Von Edeljazz bis Soulpop

Die Songs aus dem Repertoire von Billie Holiday gehören zu den meistgecoverten, die Adaptionen reichen weit über den Jazz hinaus. Wir blicken auf die wichtigsten Tributalben, die anlässlich ihres 100. Geburtstags am 7. April erscheinen.

Billie Holiday in der Carnegie Hall in New York. (Bild: William Gottlieb)

Die Songs aus dem Repertoire von Billie Holiday gehören zu den meistgecoverten, die Adaptionen reichen weit über den Jazz hinaus. Wir blicken auf die wichtigsten Tributalben, die anlässlich ihres 100. Geburtstags am 7. April erscheinen.

Wer die Originale nicht kennt, kann sich vorab einen Überblick über Billie Holidays Schaffensphase bis 1945 mit der Columbia-Box «Lady Day» verschaffen. Hier gibt es 80 Albumversionen und Singles, wobei unverzeihlicherweise ihre wichtigste Einspielung fehlt: «Strange Fruit», der bittere Bericht über Lynchmorde an Schwarzen und zugleich der erste Bürgerrechtssong der USA. Mit den Originalen im Ohr kann man zu den aktuellen Hommages übergehen, die unterschiedlicher nicht sein könnten.



Von Diva zu Diva grüsst Cassandra Wilson auf «Coming Forth By Day». Die 59-Jährige hat das Werk jazzfern eingespielt. Auf einen Tipp ihres Managers hin holte sie sich den Produzenten Nick Launay ans Pult, der eng mit Nick Cave zusammenarbeitet, und Musiker von Caves Band Seeds bilden auch die Rhythmusgruppe.

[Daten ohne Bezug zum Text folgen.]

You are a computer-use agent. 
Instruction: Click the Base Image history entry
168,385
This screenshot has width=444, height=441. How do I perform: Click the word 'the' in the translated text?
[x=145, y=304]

Das Ergebnis überwältigt: «Billie’s Blues» etwa rotzt wie eine alter Schiffsmotor mit Canned-Heat-Gitarren und griechisch anmutender Stöhnklarinette. Arabeske Streicher maunzen in «Crazy He Calls Me», «Good Morning Heartache» wird zur stampfenden Blues-Groteske, die romantische Ballade «What A Little Moonlight Can Do» bekommt ein nachtblau irrisierendes Popkleid. Für «Strange Fruit» wurde – konträr zu den Originalen – orchestraler Zorn gewählt.

Kurios, wie Wilsons fast geschlechtslos hauchende Stimme in keinem Takt als Hauptakteurin auftritt. Sie passt sich gleichberechtigt ein, abstrahiert Holidays Originale von der Sphäre des Weiblichen, die Klassiker werden zum Texturerlebnis.

Misslungenes Cover von einem Mann



Holiday wird nicht so oft von Männern gecovert. Aus dieser Vorlage allerdings macht José James mit seinem eleganten Bariton auf «Yesterday I Had The Blues» wenig. Fast auf biederen Quartettsound zieht er sich zurück, indem der sonst so grandiose Jason Moran nur selten aus den Pianostereotypen des Modern Jazz ausbricht. Im schummrigen Late-Night-Setting singt James mit dem Timbre einer sedierten Trompete. «Lover Man» klingt nicht nach drängender Erotik, sondern nach Satinbettwäsche, zu spät nörgelt im bluesig getönten «God Bless The Child» mal ein Fender Rhodes. Erst «Strange Fruit» geht mit starker Afrofärbung als A-cappella-Version unter die Haut.

Dass Holiday-Songs im Soulkontext schon 1972 mit Diana Ross scheiterten, störte die Produzenten der 27-jährigen Rebecca Ferguson aus der Castingshow «X Factor» nicht. Sie richten mit einer galatauglichen Soul-Sosse, künstlichem Konzertsaal-Hall und zuckersüssem Orchester an. Harmonische Finessen sind geglättet, der Swing durch Motown-Rhythmik ersetzt. Mit der präzisen Ansteuerung jeder Note ist Fergusons Stimme ein Gegenentwurf zu Holidays katzenartigem Mäandern. Das ist mehr Nummernrevue denn Widmung. Ausnahme: In «Don’t Explain», eingebettet in Murmelgesang und Flöte, macht sich die Junge die Herzenswunden ihres Vorbilds glaubhaft zu eigen.

Leicht scheint es nicht, Billie Holiday zeitgenössisch zu würdigen. Es lohnt sich aber, mal abseits der grossen Plattenfirmen zu schauen. Das israelische Duo Irit Dekel und Eldad Zitrin wildert auf «The Last Songs» kunterbunt durch die Jazz-, Pop- und Bossa Nova-Geschichte. Ihre Holiday-Covers gehören dabei zu den stärksten Momenten, originelle Videos inklusive. An einer Jerusalemer Strassenecke beispielsweise verpassen sie «Willow Weep For Me» fetzige Orientalismen und einen leichten Elektropop-Touch. Holiday global – das funktioniert.